Increasing levels of estradiol are deleterious to embryonic implantation because they directly affect the embryo

Abstract

Objective: To investigate whether the deleterious effect of E(2) on embryonic implantation is due to a direct effect on the endometrium, on the embryo, or both.

Design: Prospective, controlled in vitro study.

Setting: Tertiary infertility center.

Patient(s): Fertile patients in the luteal phase with histologically normal endometrium who were attending the infertility clinic as oocyte donors (n = 14).

Intervention(s): E(2) dose-response (0, 10(-8), 10(-7), 10(-6), 10(-5), and 10(-4) M) and time course (day 2 vs. day 5) experiments were performed in an in vitro embryo adhesion assay composed of human polarized endometrial epithelial cells obtained from fertile patients and mouse embryos.

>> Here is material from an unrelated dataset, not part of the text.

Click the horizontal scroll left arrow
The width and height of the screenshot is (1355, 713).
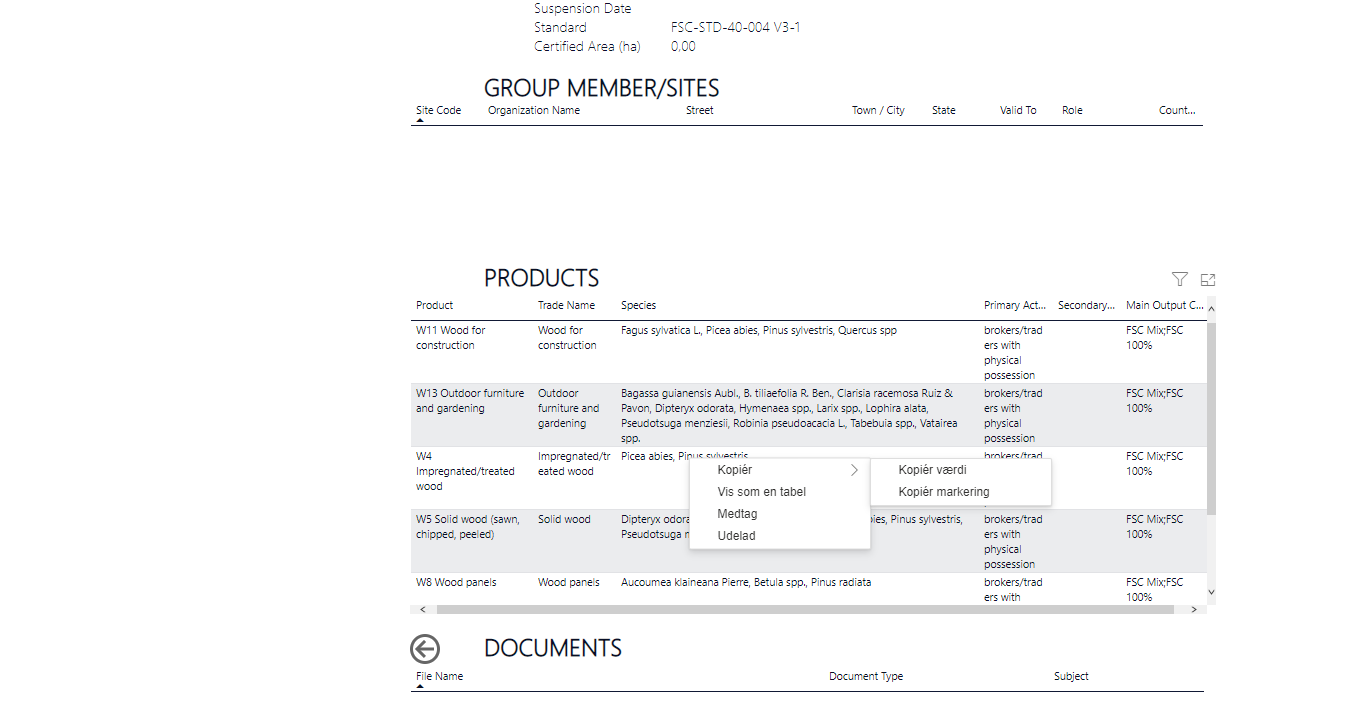(x=422, y=609)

Main outcome measure(s): Blastocyst formation rate and embryo adhesion rate.

Results: Monolayers of polarized endometrial epithelial cells expressed ERalpha at the mRNA level. The E(2) dose response of blastocysts with polarized endometrial epithelial cells (n = 235) demonstrated a progressive reduction in embryonic adhesion that was statistically significant at 10(-6) M. When polarized endometrial epithelial cells were treated alone with increasing doses of E(2) for 3 days and E(2) was then removed and blastocysts added (n = 410), embryonic adhesion was not significantly reduced, except at 10(-4) M. When 2-day mouse embryos (n = 609) were treated with increasing E(2) concentrations until day 5, the rate of blastocyst formation significantly decreased at a concentration >or= 10(-6) M, and embryonic adhesion decreased when blastocysts (n = 400) were obtained at a concentration >or= 10(-7) M. Time course experiments of embryos cultured for 2 days with polarized endometrial epithelial cells (n = 426) showed that the adhesion rate was higher at E(2) levels of 10(-7), 10(-6) and 10(-5) M compared with embryos cultured for 5 days (n = 495).

Conclusion(s): High E(2) levels are deleterious to embryo adhesion in vitro, mainly because they have a direct toxic effect on the embryo that may occur at the cleavage stage.